McElhenney loved the concept that a team could rise from nothing to the pinnacle of a sport through the merit of their performances.

“That was really the impetus for it all,” McElhenney said when buying Wrexham.

“It just made me spin the wheels in that what a great story, what a great opportunity to take on a legendary club with a rich history, which perhaps hasn’t succeeded at the level it should be and to invest in him.

“Not just in them, but in the community itself and to see if we could bring them back to their glory in a way that you just couldn’t do in American sports.”

An FA Cup fourth-round tie isn’t the only unexpected experience for McElhenney – in December he and Reynolds met King Charles III and Camilla, the Queen Consort.

The British monarch visited Wrexham to commemorate the granting of ‘town status’ as part of Queen Elizabeth II’s Platinum Jubilee celebrations earlier in the year.

As part of the royal visit, Charles and Camilla visited the Racehorse Ground – the oldest stadium in the world according to Guinness World Records and the home of AFC Wrexham – and shared a moment with the two actors on the pitch.

Wrexham Football Club co-owners Ryan Reynolds and Rob McElhenney talk to Britain's King Charles and Queen Camilla, during their visit to Wrexham Football Club.

“I hadn’t planned to go in December, but when the king calls you, you jump on a plane and you come,” McElhenney recalled.

“Her Majesty made a joke which I thought was very funny to me and Her Majesty the Queen Consort, really curious and curious about the women’s team, what we were doing with the stadiums.

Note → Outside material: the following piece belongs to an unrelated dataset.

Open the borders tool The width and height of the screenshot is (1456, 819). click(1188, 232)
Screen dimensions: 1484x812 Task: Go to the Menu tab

“We talked for over an hour, and I didn’t expect it at all. It was, it was truly an honor and something that I will cherish forever.

McElhenney and Reynolds have clearly been on quite the journey. A second set of ‘Welcome to Wrexham’ is due out later this year and with ambitions of reaching the Premier League there’s plenty more in store for the pair.

But Sunday’s opener against Sheffield United.

“I went there last summer and it’s a beautiful town full of great people, they couldn’t have been more welcoming,” smiled McElhenney.

“But they are of course now the enemy… I’m sharpening my blade for the Blades,” a reference to United’s nickname, which is a nod to Sheffield – once the steel capital of the world.